Ella me tomó la mano.

—Tengo tanto miedo en casa. Me encuentro sola en mi habitación. No, no quiero irme todavía a casa. No estoy embriagada, de verdad, no lo estoy. Yo..., yo me encuentro ya mucho mejor, Holden. Sabe usted, estoy contenta de que esto haya sucedido. Le digo la verdad. Yo..., yo había estado pensando siempre en él, adorándole. Ahora me ha pasado.

—¿De veras?

—Completamente de veras.

—La amo a usted.

—Entonces, es que desea algo más.

—Sí —contesté—. Naturalmente.

—Usted es honrado.

También yo estaba un poco beodo:

—Nos pertenecemos el uno al otro. Algún día lo comprenderá usted. No tengo prisa. Puedo esperar.

—¿Cuánto tiempo podrá esperar?

—Mucho, mucho tiempo. La esperaré a usted.

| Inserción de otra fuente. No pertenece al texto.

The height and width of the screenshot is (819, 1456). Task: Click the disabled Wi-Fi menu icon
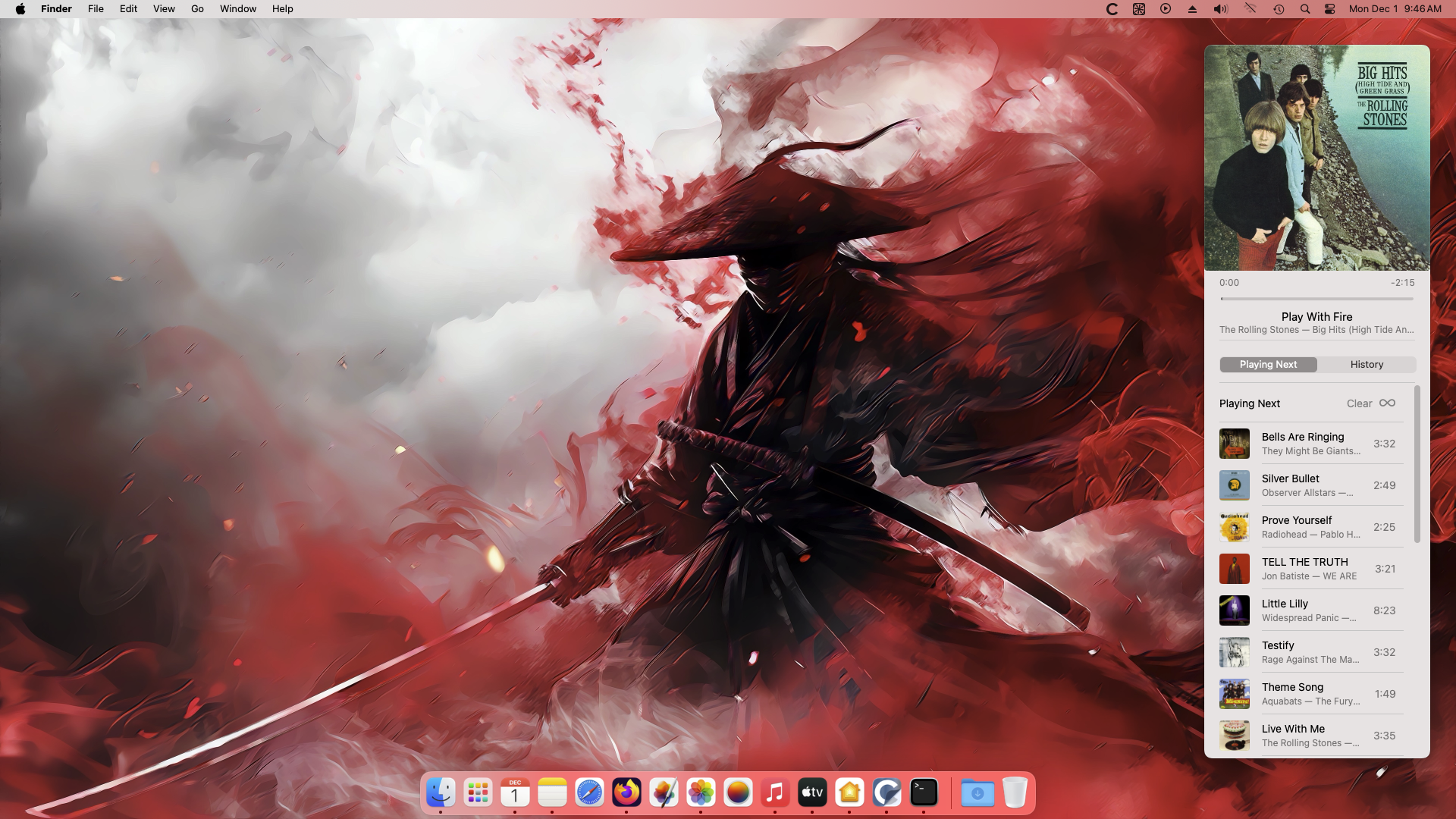1250,9
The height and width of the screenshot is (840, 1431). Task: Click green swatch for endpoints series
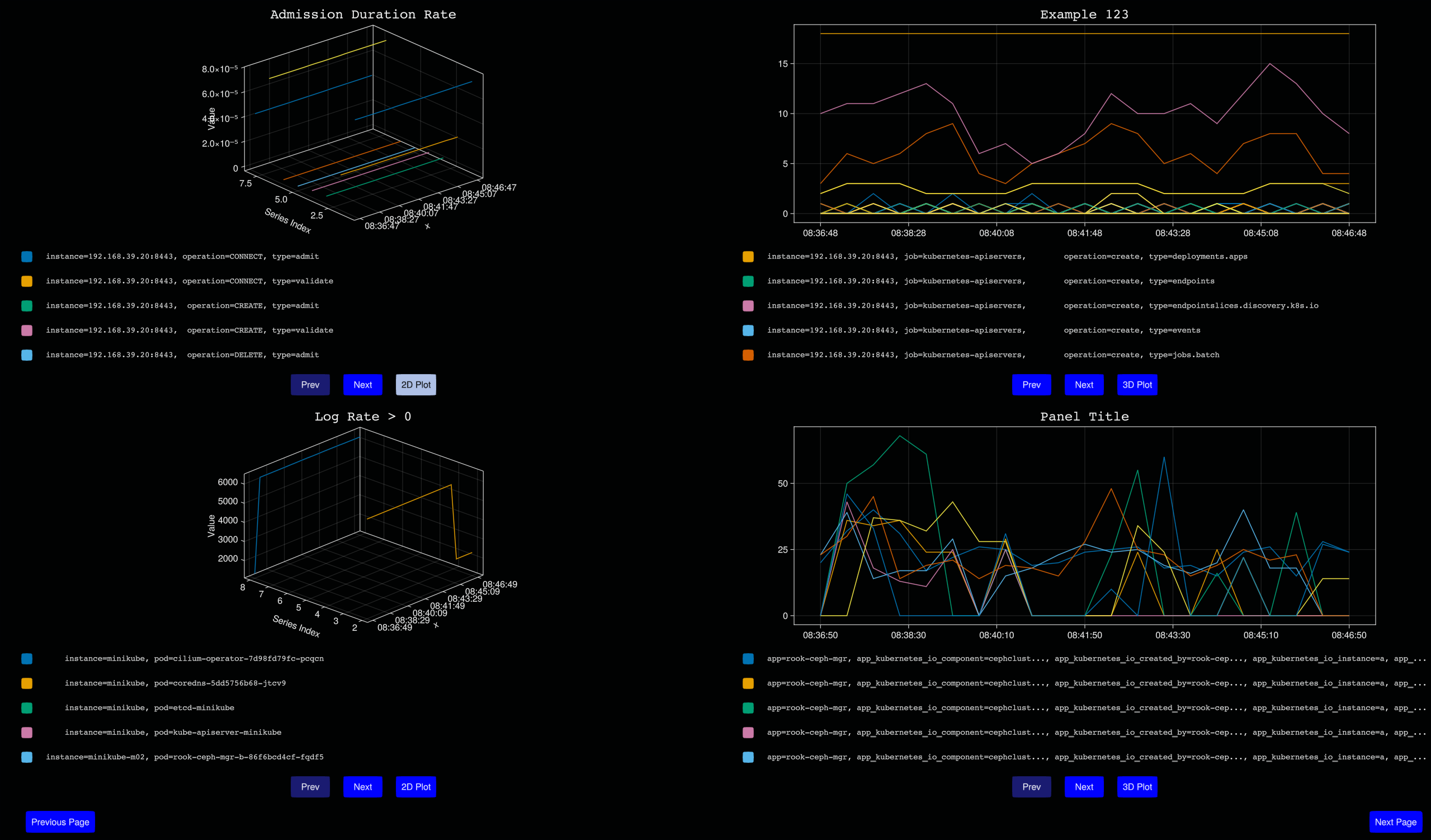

—Loco. Es una locura lo que estamos diciendo. —Pero su mano permaneció sobre la mía y, de repente me observó con mirada interrogadora que sentí calor—. Ahora tiene usted la carta...

La saqué del bolsillo diciendo:

—Me gustaría leerla.

—¡No! —pero al ver la expresión de mi cara, continuó en voz baja—: Léala.

—Ahora ya no me interesa. —Mantuve la carta sobre el fuego de la vela donde se consumió con llama amarilla, retorciéndose y chisporroteando. Esperé hasta que estuvo completamente quemada, dejando caer el negro sobre en el cenicero, y aplastando luego las cenizas con una cucharilla—. Nunca más escriba cartas.

—¿Tampoco a usted?

—A nadie. Porque cualquiera le puede hacer una mala pasada.

—¿Ha habido muchas mujeres en su vida?

—No muchas.

—¿Holden?

—¿Sí?

—Yo he tenido muchos hombres.

—¿Vamos a beber algo más?

—Holden, ¿por qué es usted tan caballero?

—Estoy enamorado —contesté—. Esto no es ningún secreto.